FPÖ-Kolm: „0,6% Wachstum bei 4,5% Defizit ist kein Aufschwung – Österreich lebt von Substanz“
Die Statistik Austria hat für das Jahr 2025 ein reales Wirtschaftswachstum von 0,6 Prozent gemeldet. Die freiheitliche Wirtschaftssprecherin NAbg. Dr. Barbara Kolm sieht darin aber keinen Grund zur Entwarnung. Zwar gibt es damit eine leichte Verbesserung im Vergleich zu den vergangenen zwei Jahren, doch von einem starken Aufschwung kann keine Rede sein. „Ein Wachstum von 0,6 Prozent schrammt statistisch knapp an der Stagnation vorbei und liegt deutlich unter dem, was notwendig wäre, um Wohlstand, Beschäftigung und Staatsfinanzen nachhaltig für die Zukunft zu stabilisieren. Wir zehren von der Substanz“, erklärte Kolm.
Besonders kritisch beurteilt Kolm, wie sich dieses Wachstum zusammensetzt. Der Hauptgrund für das Wachstum kommt aus dem öffentlichen Sektor, vor allem aus Bereichen wie Infrastruktur, Verwaltung und Gesundheitswesen. „Wenn mehr als die Hälfte der Wirtschaftsleistung über den defizitären Staat läuft und das Wachstum primär aus zusätzlichen öffentlichen Ausgaben stammt, dann ist das kein Zeichen wirtschaftlicher Stärke, sondern Ausdruck einer weiter steigenden Staatsquote“, so Kolm weiter. Gleichzeitig hätten private Nachfrage und Dienstleistungen im Unternehmensbereich abgenommen, auch die Bauwirtschaft sei weiterhin im Minus. Das zeigt, dass das Wachstum in der Privatwirtschaft schwach bleibt.
Ein weiterer wichtiger Punkt ist, dass das Wachstumsplus 2025 mit einem hohen staatlichen Budgetdefizit von etwa 4,5 Prozent erkauft wurde. Kolm warnte: „Wenn der Staat jedes Jahr ein Defizit von mehreren Prozentpunkten des BIP produziert, während die Wirtschaft real nur um 0,6 Prozent wächst, dann ist das kein Wachstumspfad, sondern eine Verschuldungsspirale. Die Privatwirtschaft muss mehr wachsen als der Staat und nicht umgekehrt.“
Auch die Zukunftsaussichten sind laut Kolm nicht besonders gut. Frühindikatoren wie sinkende Erzeugerpreise zeigen, dass die Nachfrage schwach bleibt und viele Unternehmen ihre Kosten genau beachten müssen. „Sinkende Produzentenpreise sind ein Warnsignal dafür, dass Investitionen verschoben und Kapazitäten nicht ausgelastet werden. Ohne eine spürbare Entlastung bei Steuern, Energiepreisen und Bürokratie droht eine wirtschaftliche Talfahrt“, erläuterte Kolm.

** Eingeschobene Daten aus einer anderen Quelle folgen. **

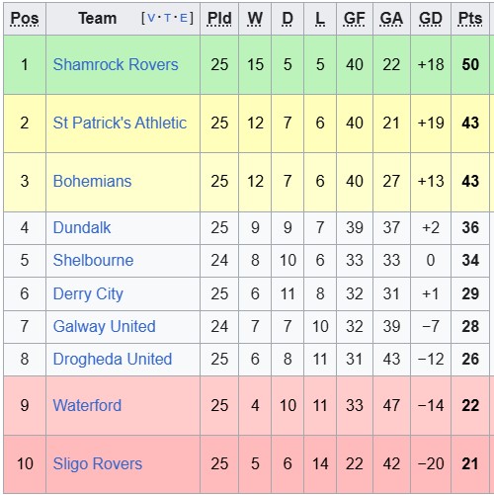Select the Galway United link

[105, 326]
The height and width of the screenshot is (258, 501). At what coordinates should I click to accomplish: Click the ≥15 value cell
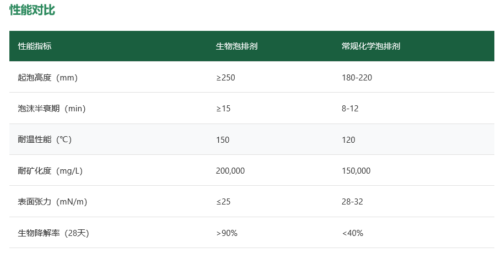223,109
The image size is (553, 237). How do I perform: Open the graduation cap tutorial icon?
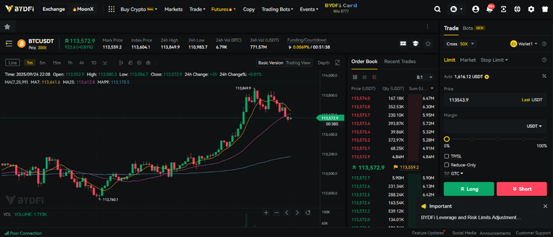point(415,43)
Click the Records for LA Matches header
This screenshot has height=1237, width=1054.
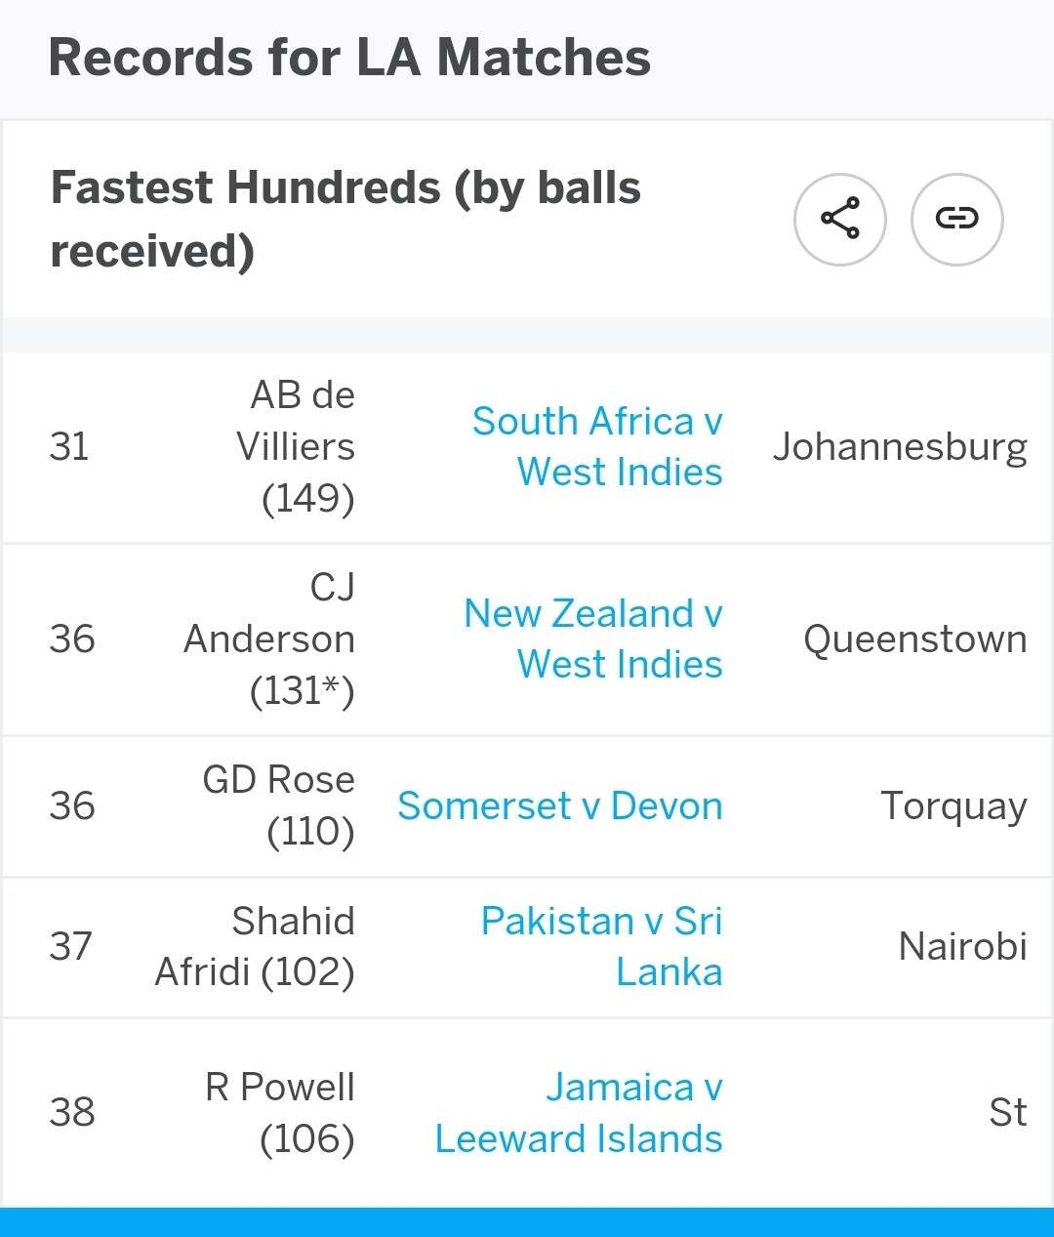(x=349, y=58)
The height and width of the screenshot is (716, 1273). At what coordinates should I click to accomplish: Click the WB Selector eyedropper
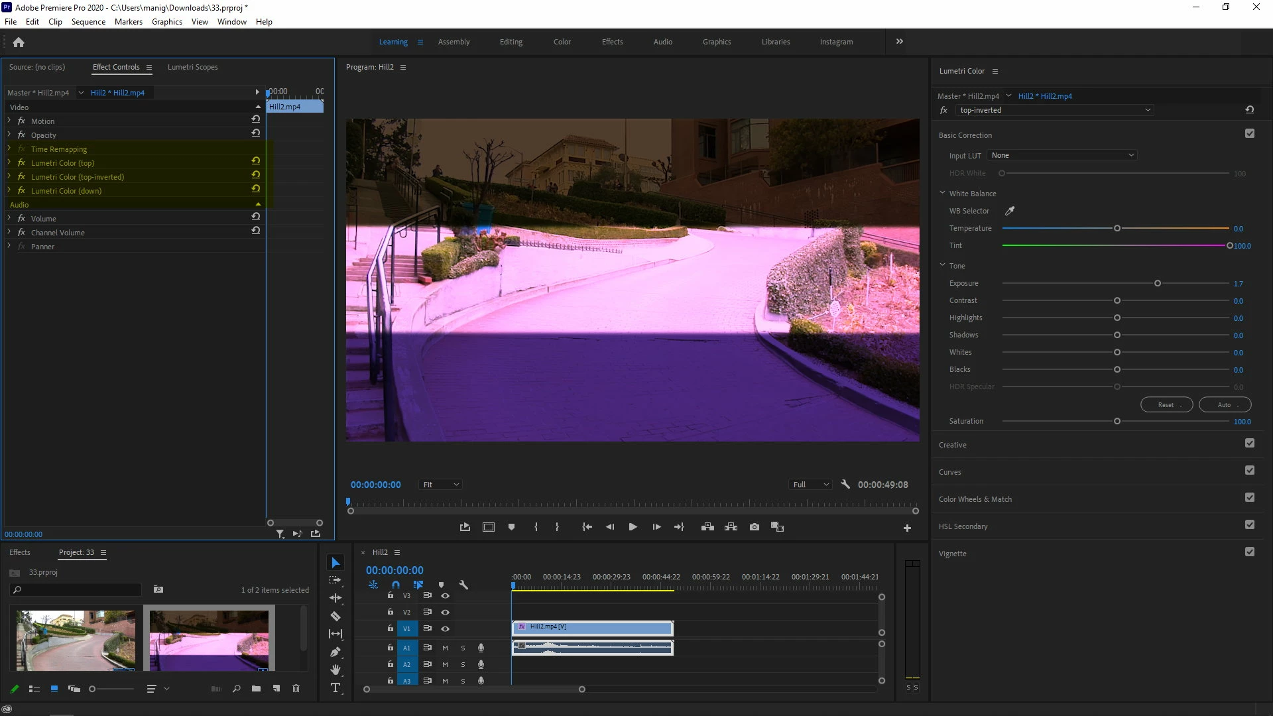click(x=1010, y=211)
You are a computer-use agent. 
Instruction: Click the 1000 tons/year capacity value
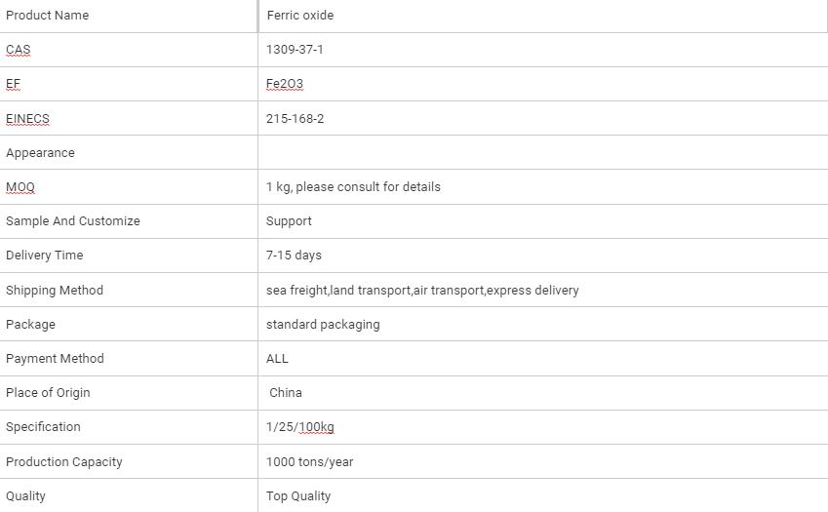(x=309, y=461)
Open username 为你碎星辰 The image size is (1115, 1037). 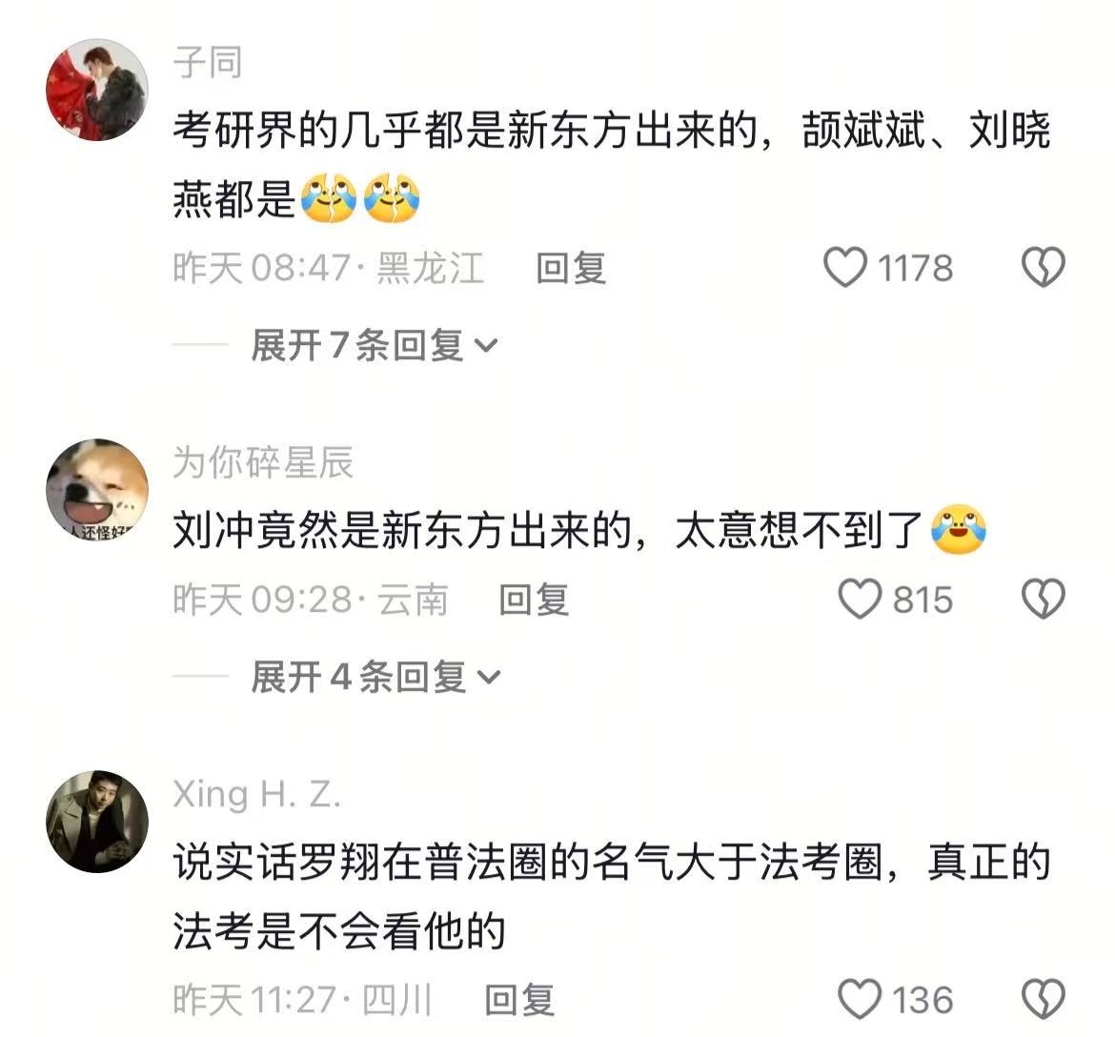[x=263, y=462]
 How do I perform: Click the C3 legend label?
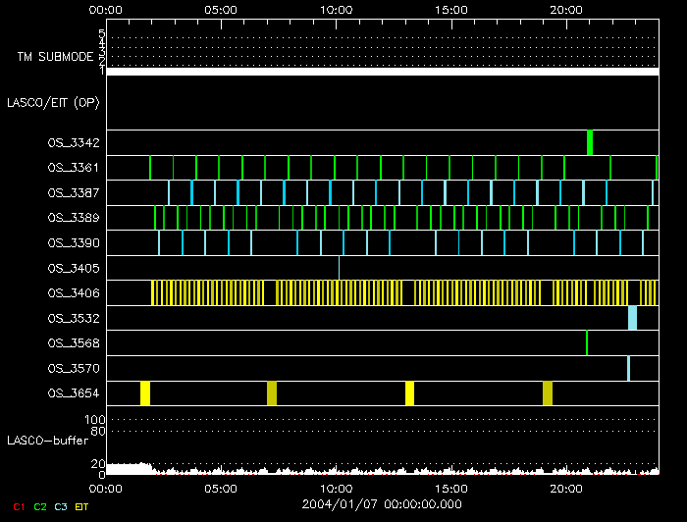pyautogui.click(x=61, y=506)
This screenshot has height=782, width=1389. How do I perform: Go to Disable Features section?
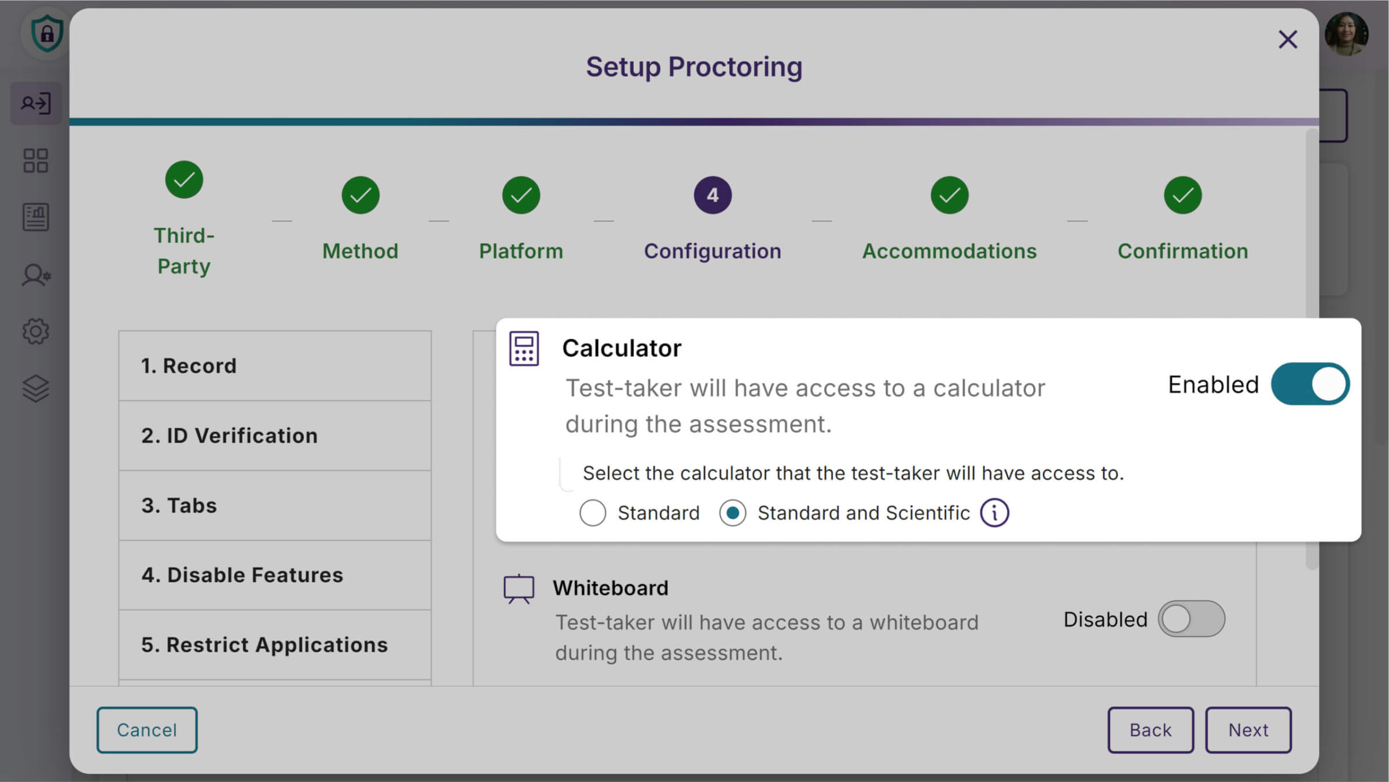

Dazu kommt noch die unsichere Lage im Nahen Osten, vor allem rund um den Iran. Kolm warnt davor, diese außenwirtschaftlichen Risiken zu unterschätzen: „Ein anhaltender oder sich ausweitender Konflikt im Nahen Osten wird unweigerlich auf Energie- und Treibstoffpreise durchschlagen und damit die Kostenbasis der heimischen Wirtschaft weiter verschlechtern.“
Kolm kritisiert auch das Vorgehen der Bundesregierung scharf. „Ein ganzes Jahr hat die Regierung nichts reformiert, jetzt steht uns womöglich der nächste externe Schock bevor – so kann es einfach nicht gehen. Während Haushalte und Betriebe bereits unter hohen Energie- und Treibstoffpreisen leiden, begnügt sich die schwarz-rot-pinke Regierung damit, Studien in Auftrag zu geben und zu beruhigen, anstatt sich zusammenzureißen. Analyse ersetzt keine politischen Entscheidungen, und Zuwarten ersetzt keine Verantwortung“, so Kolm.
Abschließend fordert Kolm: „Was Österreich jetzt braucht, ist eine handlungsfähige, ambitionierte Regierung, die angebotsorientierte Wirtschaftspolitik umsetzt, und somit Investitionen ermöglicht und Kosten senkt, statt mit immer höheren Staatsausgaben Nachfrage zu simulieren.“ Sie warnt, dass bei weiterem Stillstand der Regierung noch mehr Investitionen verschoben, Arbeitsplätze verloren gehen und die internationale Wettbewerbsfähigkeit sinken wird. „Die Welt da draußen wartet nicht auf unsere sozialpartnerschaftliche Regierung. Österreich braucht dringend eine reformwillige und handlungsfähige Regierung mit einer freiheitlichen Kanzlerschaft!“, stellte Kolm abschließend klar.